> _ROWS_
= = = = =

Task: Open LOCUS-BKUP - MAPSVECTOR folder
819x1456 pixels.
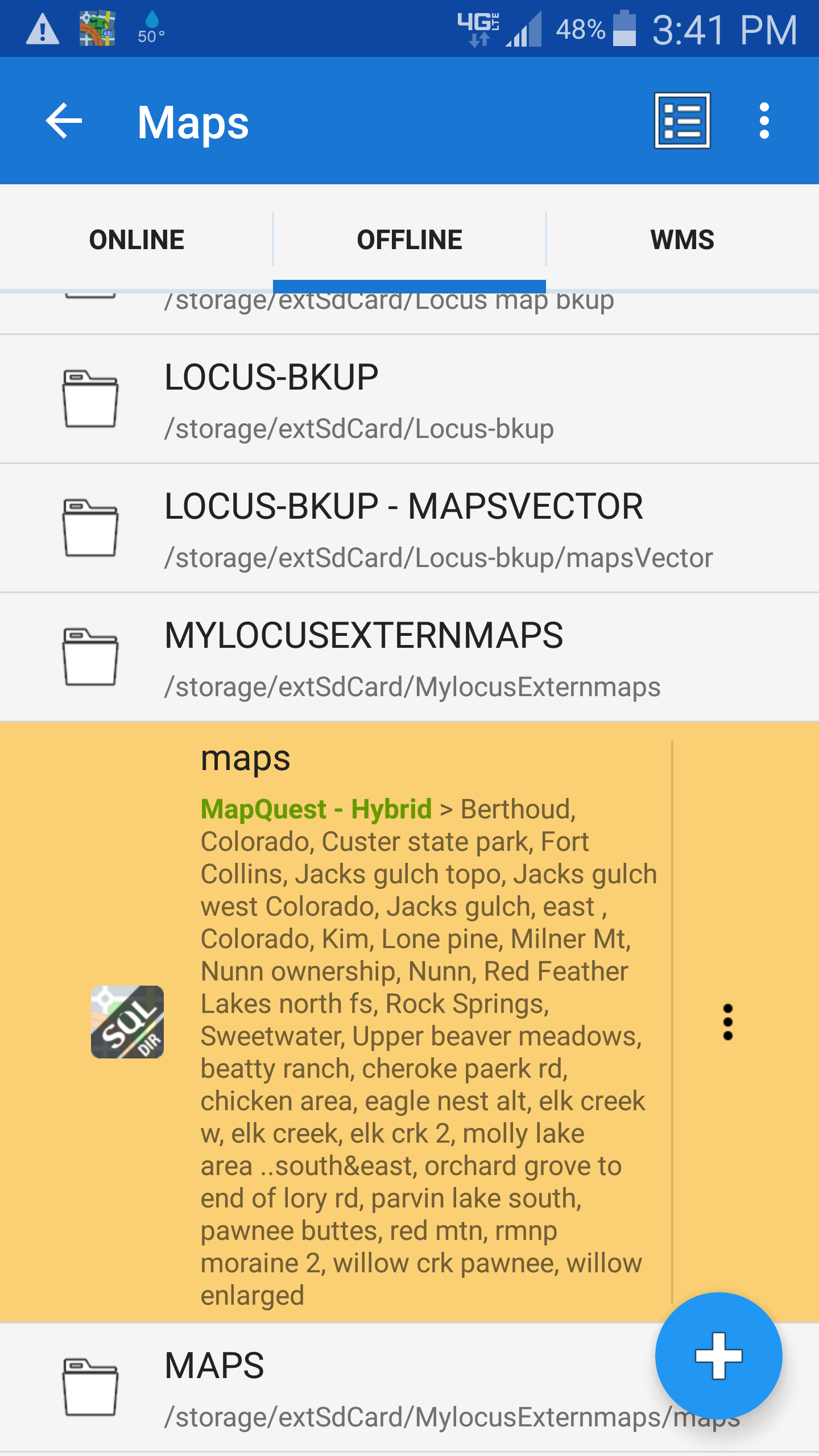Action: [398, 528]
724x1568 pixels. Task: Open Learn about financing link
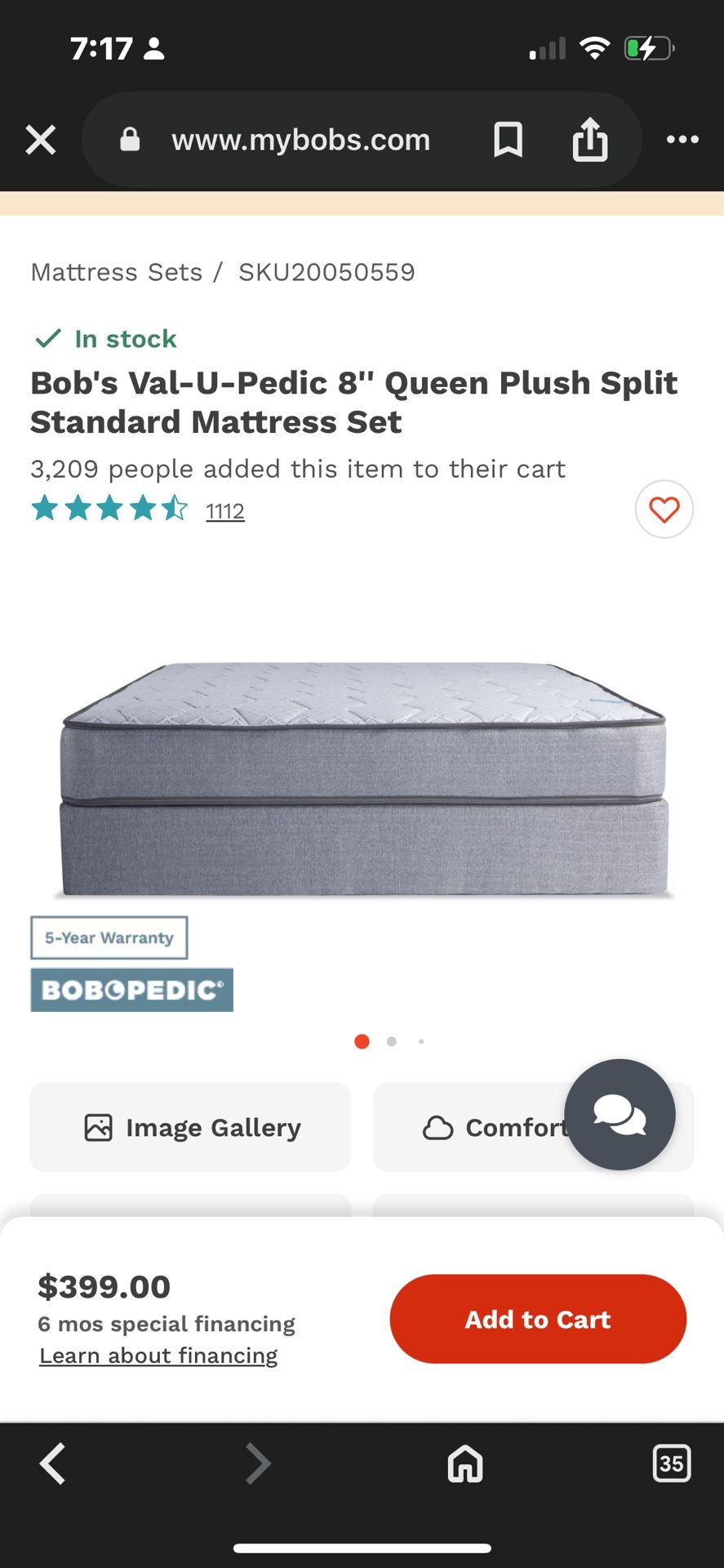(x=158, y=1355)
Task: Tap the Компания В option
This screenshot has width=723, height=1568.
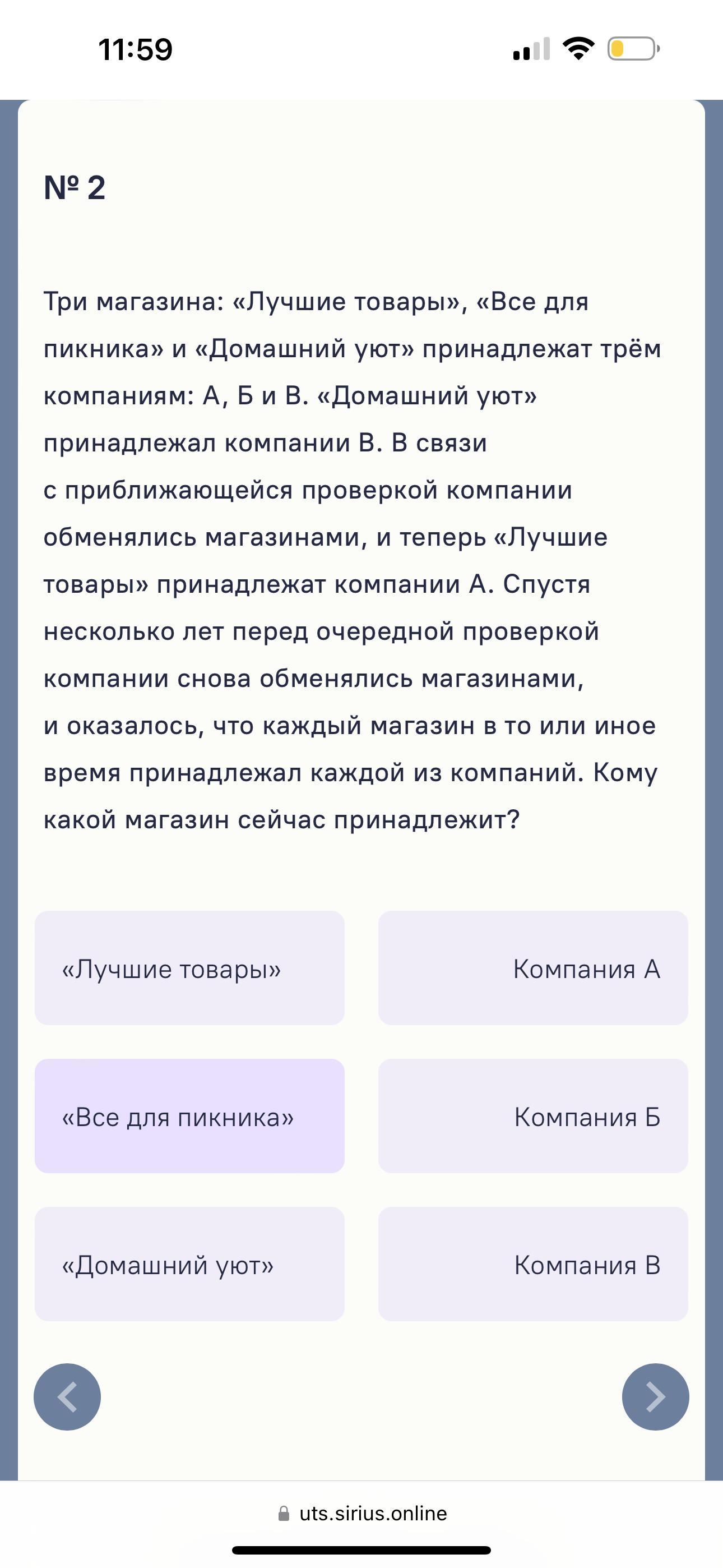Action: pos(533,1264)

= = = = =

> _PROMPT_
Output every one of the records above line for line, leaving out the pictures.

> _EXERCISE OUTPUT_
Task: Open LOCUS-BKUP - MAPSVECTOR folder
819x1456 pixels.
Action: [398, 528]
724x1568 pixels. Task: Open Learn about financing link
(x=158, y=1355)
Task: Tap the Компания В option
This screenshot has width=723, height=1568.
Action: pos(533,1264)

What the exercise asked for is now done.